▶ _Task description_:
From the entries below, copy exactly the lines from the one that contains "Open the 零售电商 switcher at bottom left" through the one that contains "Open the flowering", both included, and only those.
##### Supplied information
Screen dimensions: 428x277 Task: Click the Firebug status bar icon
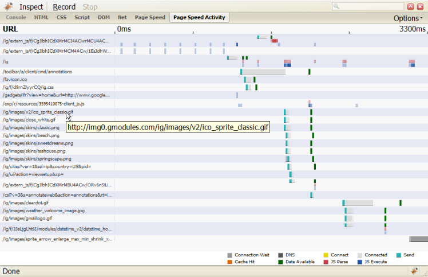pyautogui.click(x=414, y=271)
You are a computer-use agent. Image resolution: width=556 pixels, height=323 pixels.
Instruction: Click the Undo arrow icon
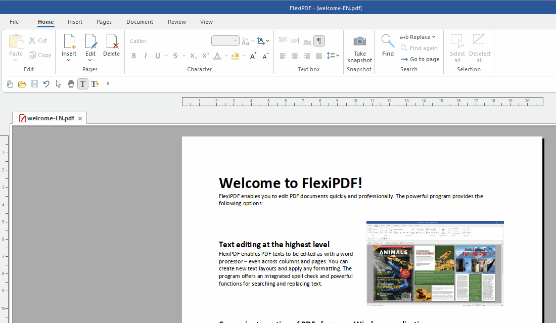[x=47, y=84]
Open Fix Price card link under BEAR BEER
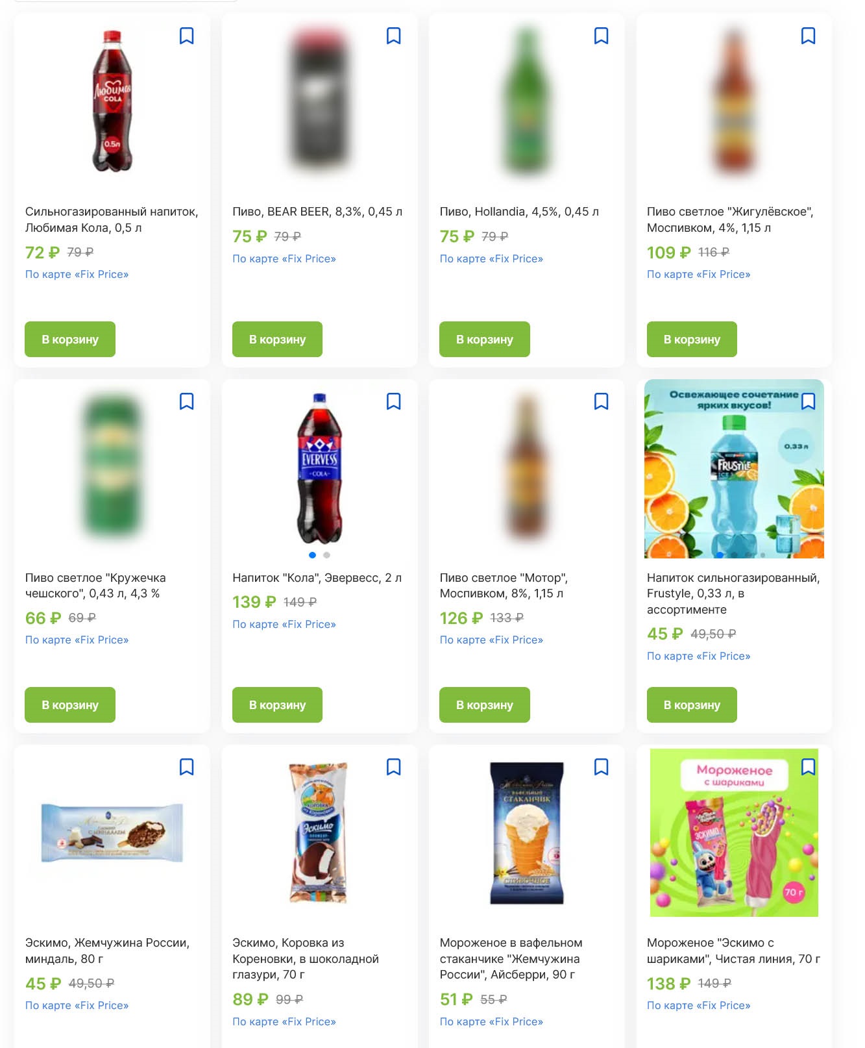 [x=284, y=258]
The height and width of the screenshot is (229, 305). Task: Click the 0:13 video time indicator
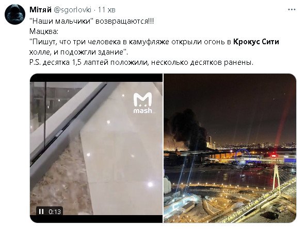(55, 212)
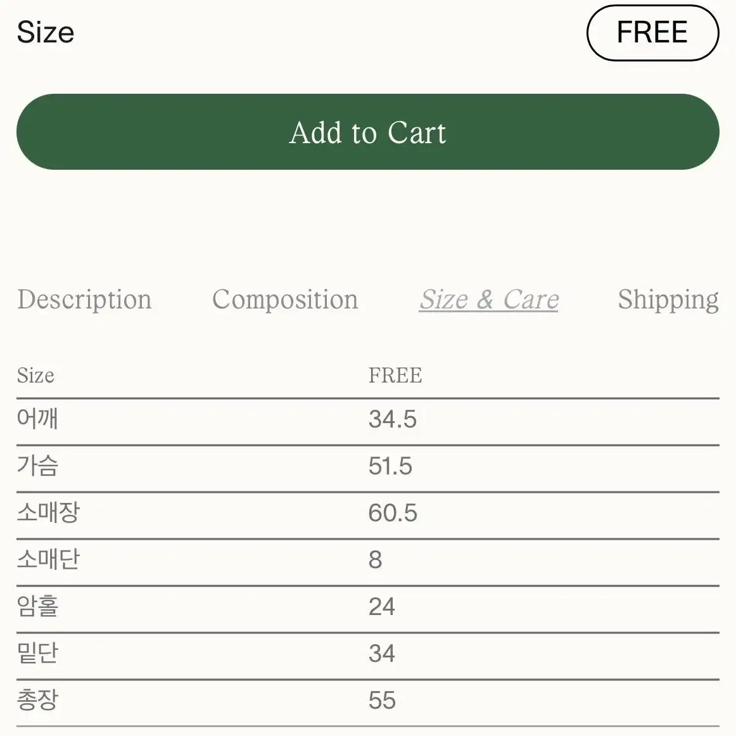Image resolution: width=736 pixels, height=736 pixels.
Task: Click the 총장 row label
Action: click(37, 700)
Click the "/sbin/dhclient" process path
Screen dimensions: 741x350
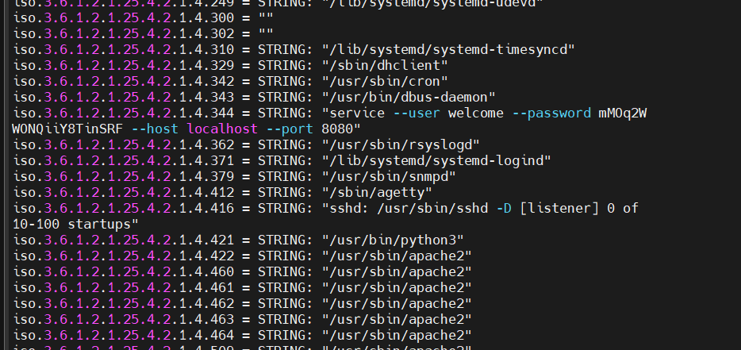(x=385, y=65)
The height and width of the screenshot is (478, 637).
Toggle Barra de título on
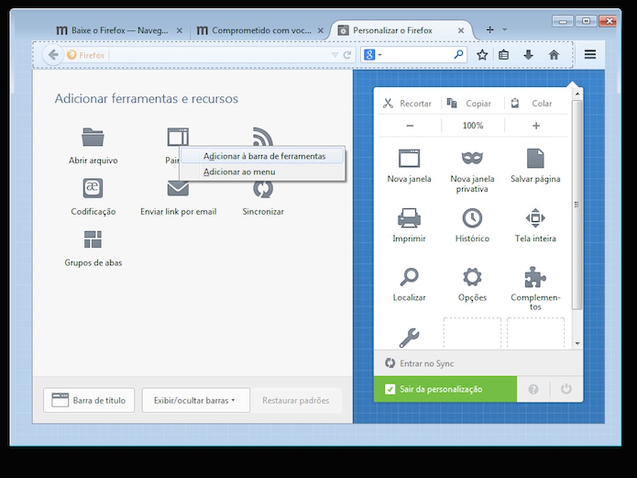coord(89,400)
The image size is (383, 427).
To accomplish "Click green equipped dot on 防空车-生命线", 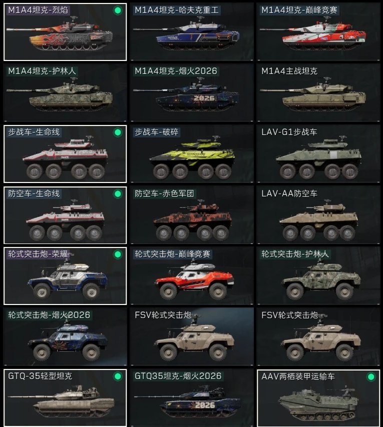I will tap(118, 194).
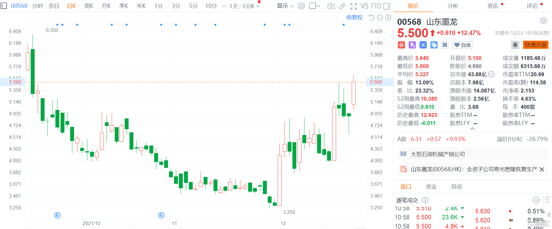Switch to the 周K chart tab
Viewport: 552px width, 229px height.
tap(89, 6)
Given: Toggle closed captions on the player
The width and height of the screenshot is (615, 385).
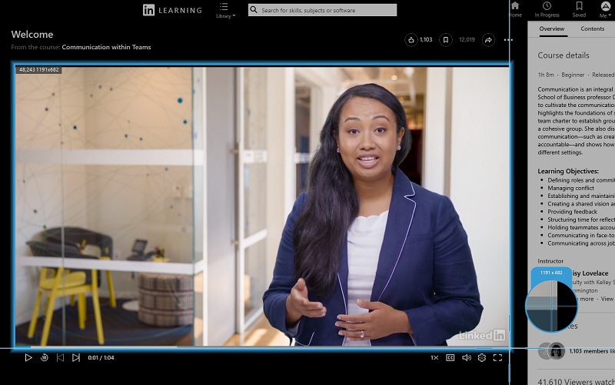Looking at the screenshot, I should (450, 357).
##########
##### Supplied information
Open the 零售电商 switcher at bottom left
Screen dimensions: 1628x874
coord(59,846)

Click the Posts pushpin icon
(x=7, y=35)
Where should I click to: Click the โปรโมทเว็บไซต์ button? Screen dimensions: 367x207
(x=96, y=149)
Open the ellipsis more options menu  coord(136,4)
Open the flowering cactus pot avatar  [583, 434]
##########
▶ _Solution to this exercise_:
Open the 零售电商 switcher at bottom left
Screen dimensions: 1628x874
coord(59,846)

Click the Posts pushpin icon
(x=7, y=35)
Where should I click to: Click the โปรโมทเว็บไซต์ button? Screen dimensions: 367x207
(x=96, y=149)
Open the ellipsis more options menu  coord(136,4)
Open the flowering cactus pot avatar  [583, 434]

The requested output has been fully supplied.